Common public/private subnet mistakes
- Putting application instances in public subnets "to make things simpler." Almost never the right tradeoff. The architectural simplicity is not worth the security risk.
- Confusing "private" with "secure." A private subnet without proper security groups is just as exploitable as a public one if an attacker gets in some other way (e.g., a compromised instance in the same VPC). Security groups still matter.
- Forgetting that NAT Gateways are in public subnets. A common surprise: "Why is my NAT bill so high?" because the NAT Gateway sits in a public subnet and processes all outbound traffic.
- Cross-AZ NAT routing. If your private subnet in AZ-A routes to a NAT Gateway in AZ-B, every byte crosses AZs. Always per-AZ NAT.
The Azure and GCP equivalents
Azure and GCP do not use the "public" / "private" terminology officially, but the same pattern applies:
- Azure: a subnet becomes "public" by associating it with an Azure Public IP or NAT Gateway. Otherwise it's private.
- GCP: VMs with public IPs are reachable from the internet; VMs without public IPs need Cloud NAT for outbound traffic. The same architectural patterns apply.
Key takeaways
- "Public" subnet = subnet with a default route to an Internet Gateway. "Private" subnet = no Internet Gateway route.

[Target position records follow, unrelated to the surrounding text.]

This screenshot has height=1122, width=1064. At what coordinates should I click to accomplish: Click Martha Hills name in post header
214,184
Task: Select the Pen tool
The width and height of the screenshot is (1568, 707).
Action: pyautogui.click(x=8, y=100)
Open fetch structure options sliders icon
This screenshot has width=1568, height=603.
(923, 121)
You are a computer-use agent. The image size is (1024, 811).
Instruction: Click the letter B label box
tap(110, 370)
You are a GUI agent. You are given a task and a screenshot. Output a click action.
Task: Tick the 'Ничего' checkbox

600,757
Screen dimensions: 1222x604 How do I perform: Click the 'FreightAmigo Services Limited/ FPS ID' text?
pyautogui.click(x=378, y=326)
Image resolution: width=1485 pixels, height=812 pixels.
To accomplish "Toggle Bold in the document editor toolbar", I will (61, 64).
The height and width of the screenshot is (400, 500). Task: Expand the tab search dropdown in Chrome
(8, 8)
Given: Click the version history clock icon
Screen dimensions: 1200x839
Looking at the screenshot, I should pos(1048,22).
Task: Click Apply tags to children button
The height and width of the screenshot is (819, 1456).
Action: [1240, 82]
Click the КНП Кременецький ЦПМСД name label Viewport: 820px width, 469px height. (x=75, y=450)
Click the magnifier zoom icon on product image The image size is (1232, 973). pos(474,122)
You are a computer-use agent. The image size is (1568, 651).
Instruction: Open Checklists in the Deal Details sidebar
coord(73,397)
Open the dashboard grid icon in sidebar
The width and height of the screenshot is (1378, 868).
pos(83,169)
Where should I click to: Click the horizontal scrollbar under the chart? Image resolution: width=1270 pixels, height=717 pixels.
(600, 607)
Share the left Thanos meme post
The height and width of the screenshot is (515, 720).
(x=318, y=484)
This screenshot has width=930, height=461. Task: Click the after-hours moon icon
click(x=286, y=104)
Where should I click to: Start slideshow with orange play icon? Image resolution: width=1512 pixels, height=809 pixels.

- Standard production layout: public for ELB + NAT, private for apps, separate DB tier.
- Use SSM Session Manager instead of bastion hosts.
- Workloads with outbound internet needs use a NAT Gateway in their AZ. See our NAT options article for cost optimization.
- "Egress-only" subnets with only VPC endpoints are the most restrictive pattern, used for compliance-heavy workloads.